Dataset entries:

## Begin

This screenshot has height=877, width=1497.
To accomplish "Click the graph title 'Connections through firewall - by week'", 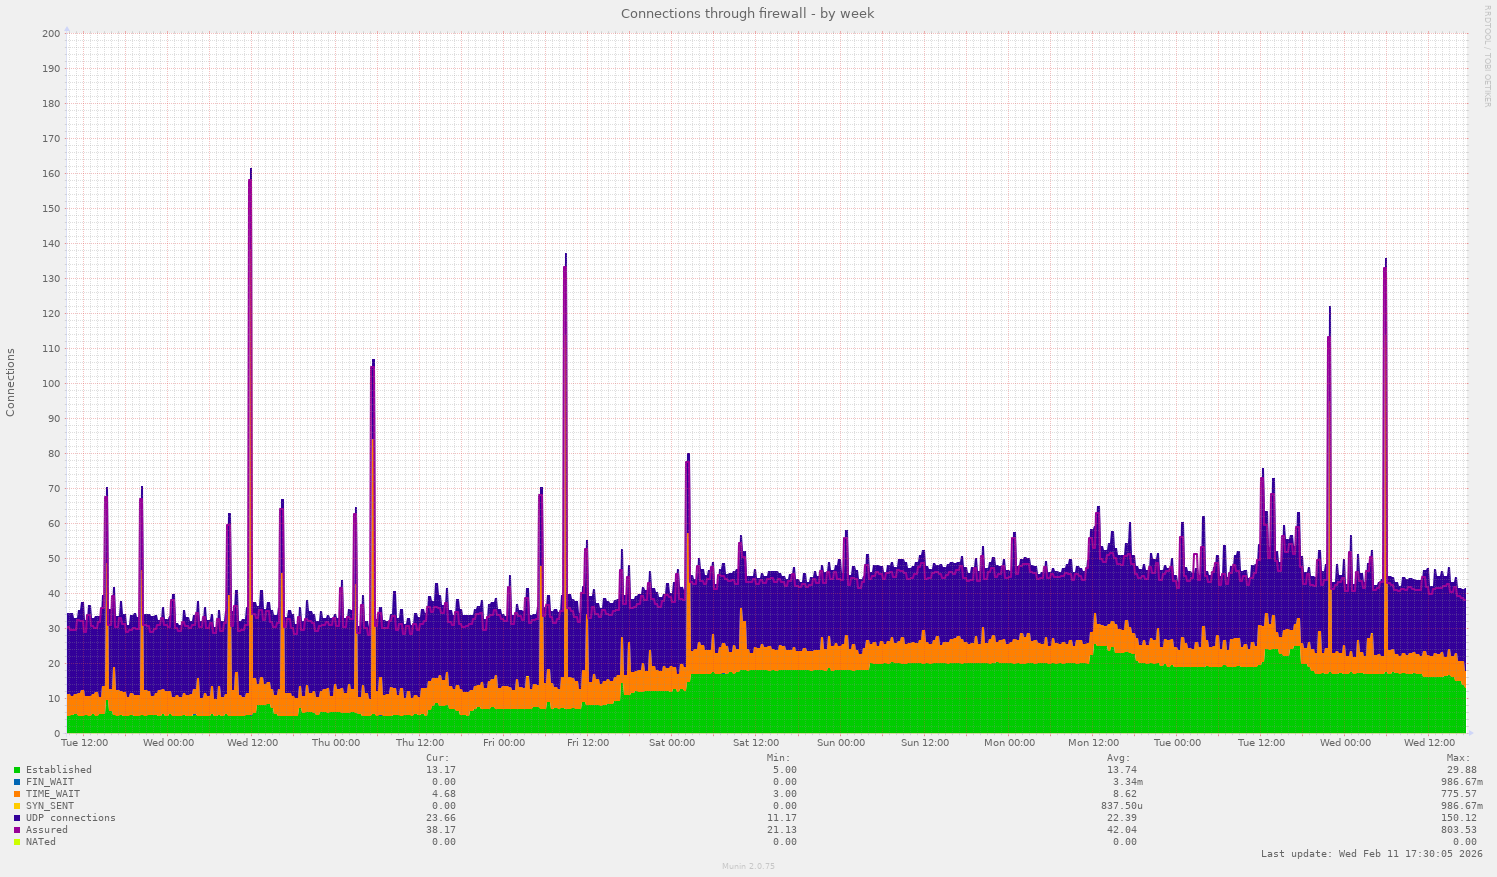I will (x=747, y=13).
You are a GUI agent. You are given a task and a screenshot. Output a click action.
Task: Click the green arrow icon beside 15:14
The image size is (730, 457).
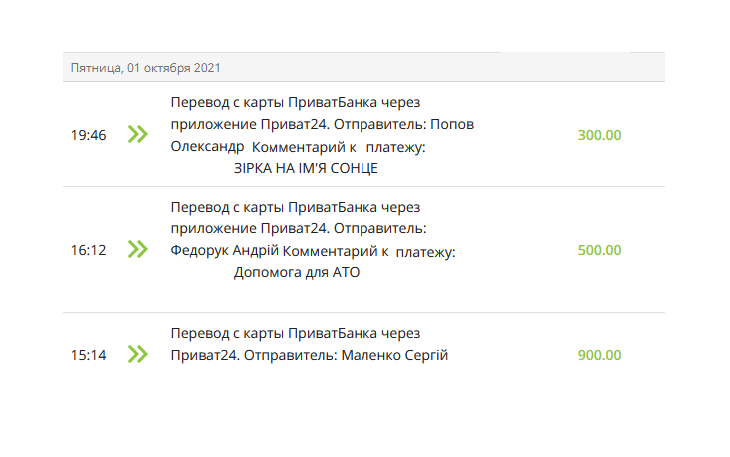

## End

What to do:
Show every line of the items above that contains the string "screenshot", matching case exactly.

Reply to the exercise:
This screenshot has height=877, width=1497.
You are a GUI agent. You are given a task and a screenshot. Output a click action.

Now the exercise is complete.